_TAREAS A REALIZAR_:
A: Transcribe del artículo sobre Antonio Barceló el fragmento que empieza con "De la nada a" y sigue hasta "quitarse el morrión.".
B: Responde estas preguntas con lo que dice el artículo sobre Antonio Barceló:
(i) ¿Qué ingenio ideó Antonio Barceló?
(ii) ¿En qué fecha sitúan los libros su nacimiento?
(iii) ¿Entre qué dos lugares tenía su padre el privilegio de prestar servicio de correo?
C: Por favor, continúa el artículo sobre Antonio Barceló a partir de donde se detiene.

_TEXTO DE ORIGEN_:
↓
El revolucionario navío español que hizo estremecerse de terror a los ingleses y a los piratas

Si hay algo más castizo que un botijo rebosante de vino o un cocido hecho en la capital, eso es despreciar al que te puede hacer sombra. Es lo que tiene el español, que puede soportar horas de batalla con una espada en la diestra y una daga en la siniestra, pero sufre como un recién nacido cuando aquel que se encuentra a su lado puede asomar la testa un poco por encima de la suya. Sirva como ejemplo un héroe tan ingenioso como despreciado: Antonio Barceló y Pont de la Terra. Marino de corazón, pero no de birrete, este mallorquín ideó un ingenio tan útil (y barato) como las lanchas cañoneras, pero fue vilipendiado y pisoteado por sus compañeros por no haber estudiado para oficial.

Por fortuna (aunque dicen que la suerte se busca, y no se halla por mera casualidad) el tiempo pone a cada uno en su lugar y, tres siglos después de que viniera a esta España desagradecida, ya son varios los historiadores que han desempolvado su figura y se baten por conseguir que ocupe el lugar que merece. El podio de los inventores de nuestro país. Y, para más inri, con un ingenio que -aunque no tenía palo cual fregona o Chupa Chups– sirvió para arrear un buen estacazo en la nuca tanto a los ingleses como a los piratas de Argel. Ya lo escribió el insigne historiador y marino Cesáreo Fernández Duro en su colosal «Historia de la Armada Española desde los Reinos de Castilla y Aragón» (fuente obligada): «Su efecto se ha de juzgar por […] el sentir de nuestros enemigos, que las sentían formidables».

De la nada a oficial

Pero vayamos al principio, como toda buena historia. Los libros nos obligan a fechar el nacimiento de Barceló en la Noche Vieja del año 1716 (la casualidad casi le predestinó para tener buena estrella). Así lo corrobora el doctor en Historia y colaborador del diario ABC Agustín R. Rodríguez González en su laureada obra «Antonio Barceló. Mucho más que un marino corsario» (Edaf, 2016). Narra el experto a este diario que nuestro protagonista fue afortunado, pues vino al mundo en el seno de una familia que se contaba entre la clase bien de la región gracias a su padre. Dicen que al César lo que es del César, y este hombre había logrado una patente de corso y el privilegio de prestar servicio de correo entre Mallorca y Barcelona tras demostrar que andaba sobrado de naso en la conquista de la isla de Cerdeña allá por julio de 1717. Para quitarse el morrión.
↑
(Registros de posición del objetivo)
↓
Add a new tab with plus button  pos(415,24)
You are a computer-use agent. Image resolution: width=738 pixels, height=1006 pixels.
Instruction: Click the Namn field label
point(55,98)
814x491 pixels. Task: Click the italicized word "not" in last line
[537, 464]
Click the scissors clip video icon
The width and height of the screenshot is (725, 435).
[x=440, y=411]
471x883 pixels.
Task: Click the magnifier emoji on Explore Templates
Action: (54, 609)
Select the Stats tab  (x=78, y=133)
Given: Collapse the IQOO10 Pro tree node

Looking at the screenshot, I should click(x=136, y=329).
↑
_RESPUESTAS A CONTINUACIÓN_:
A:
De la nada a oficial

Pero vayamos al principio, como toda buena historia. Los libros nos obligan a fechar el nacimiento de Barceló en la Noche Vieja del año 1716 (la casualidad casi le predestinó para tener buena estrella). Así lo corrobora el doctor en Historia y colaborador del diario ABC Agustín R. Rodríguez González en su laureada obra «Antonio Barceló. Mucho más que un marino corsario» (Edaf, 2016). Narra el experto a este diario que nuestro protagonista fue afortunado, pues vino al mundo en el seno de una familia que se contaba entre la clase bien de la región gracias a su padre. Dicen que al César lo que es del César, y este hombre había logrado una patente de corso y el privilegio de prestar servicio de correo entre Mallorca y Barcelona tras demostrar que andaba sobrado de naso en la conquista de la isla de Cerdeña allá por julio de 1717. Para quitarse el morrión.

B:
(i) Las lanchas cañoneras.
(ii) En la Noche Vieja del año 1716.
(iii) Entre Mallorca y Barcelona.

C:
Barceló heredó, por orden real, aquellos privilegios cuando contaba dieciocho primaveras. Y desde el primer momento demostró que se hallaba a la altura de su padre. Que se lo digan sino a la monarquía, que le reconoció como Alférez de Fragata tan solo tres años después por obligar a tres bajeles enemigos a salir por velas mediante un único jabeque. Aquel título fue su carta de presentación para el empleo militar. Esto, sumado a una serie de actos heroicos (algunos, como llevar provisiones a las gentes de Mallorca para evitar que murieran de hambre) le garantizaron el reconocimiento de sus más altos superiores. Por entonces poco molestaba a sus colegas, pues todavía no había alcanzado las cotas más altas de la carrera militar. Aún le veían como un marinero de tres al cuarto que no llegaría demasiado lejos por su sordera. ¡Cuánto se equivocaban!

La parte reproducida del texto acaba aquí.